All for Notting Hill: McQueen Paints the Power of Resistance in Period Courtroom Drama

Mangrove Steve McQueen ReviewThe first of five installments from Steve McQueen’s “Small Axe” anthology, Mangrove abandons the intimate musical revelries of Lovers Rock (review) to dive headlong into a maelstrom of adversity. A resurrection of the Mangrove Nine, McQueen’s second chapter is an intensely emotional courtroom drama focused on the 1970 trial which saw nine members of a West Indian community in Notting Hill brought up on charges for inciting a riot during a protest against police violence, the end result of racist Metropolitan Police terrorizing the community for years. Agonizing in its depiction of Frank Crichlow, the Trinidadian owner of the Mangrove Restaurant, which assumed the position of a community gathering place due to the lack of such venues which were Black owned and operated in the period, McQueen’s latest is an emotionally charged ensemble reflecting the permutations of a situation continuing to repeatedly echo through our time.

Frank Crichlow (Shaun Parkes) becomes the proud owner of the Mangrove Restaurant, the first Black owned establishment in 1968 Notting Hill.

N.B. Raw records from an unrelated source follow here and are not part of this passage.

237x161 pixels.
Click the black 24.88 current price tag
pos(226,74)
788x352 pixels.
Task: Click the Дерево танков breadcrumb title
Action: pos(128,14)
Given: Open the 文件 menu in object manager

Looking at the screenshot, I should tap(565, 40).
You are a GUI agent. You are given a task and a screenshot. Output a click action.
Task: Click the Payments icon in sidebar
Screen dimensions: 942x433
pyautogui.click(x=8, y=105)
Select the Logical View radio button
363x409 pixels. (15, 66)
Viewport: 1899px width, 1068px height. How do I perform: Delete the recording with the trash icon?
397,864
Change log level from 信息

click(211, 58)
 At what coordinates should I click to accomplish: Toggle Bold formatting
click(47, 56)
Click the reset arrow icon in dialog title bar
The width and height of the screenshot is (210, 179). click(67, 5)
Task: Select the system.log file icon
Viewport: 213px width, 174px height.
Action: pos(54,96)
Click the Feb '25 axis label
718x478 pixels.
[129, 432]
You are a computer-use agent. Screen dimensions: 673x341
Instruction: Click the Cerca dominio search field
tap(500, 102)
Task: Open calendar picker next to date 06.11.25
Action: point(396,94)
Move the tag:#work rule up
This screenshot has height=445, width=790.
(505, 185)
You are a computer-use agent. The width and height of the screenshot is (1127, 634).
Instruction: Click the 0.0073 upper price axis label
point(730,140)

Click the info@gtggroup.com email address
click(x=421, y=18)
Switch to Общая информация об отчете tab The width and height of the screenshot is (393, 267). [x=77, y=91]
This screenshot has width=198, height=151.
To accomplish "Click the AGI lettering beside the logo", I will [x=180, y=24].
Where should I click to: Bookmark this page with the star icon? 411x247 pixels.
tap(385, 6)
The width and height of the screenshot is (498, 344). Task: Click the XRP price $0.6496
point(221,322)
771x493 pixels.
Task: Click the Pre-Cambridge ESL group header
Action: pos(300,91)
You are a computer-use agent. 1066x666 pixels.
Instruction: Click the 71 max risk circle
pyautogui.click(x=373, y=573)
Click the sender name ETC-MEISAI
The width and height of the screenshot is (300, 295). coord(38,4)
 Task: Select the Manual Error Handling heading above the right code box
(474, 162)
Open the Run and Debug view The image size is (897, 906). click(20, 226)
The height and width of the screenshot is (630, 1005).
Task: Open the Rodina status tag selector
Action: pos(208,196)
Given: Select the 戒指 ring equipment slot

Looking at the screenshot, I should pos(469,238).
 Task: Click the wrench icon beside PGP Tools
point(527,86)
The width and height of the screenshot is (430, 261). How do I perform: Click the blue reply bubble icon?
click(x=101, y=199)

Almost immediately he is harassed by the local police force, led most vehemently by Pc Frank Pulley (Sam Spruell). After several raids based on erroneous grounds, which forces Crichlow to change his establishment from being a restaurant to a twenty-four-hour community center, several of his community members assist in staging a protest, which leads to violence and brutality on the side of the police. Nine of them are brought to trial, and they’d eventually be termed the Mangrove Nine, a landmark case in Britain’s judicial system.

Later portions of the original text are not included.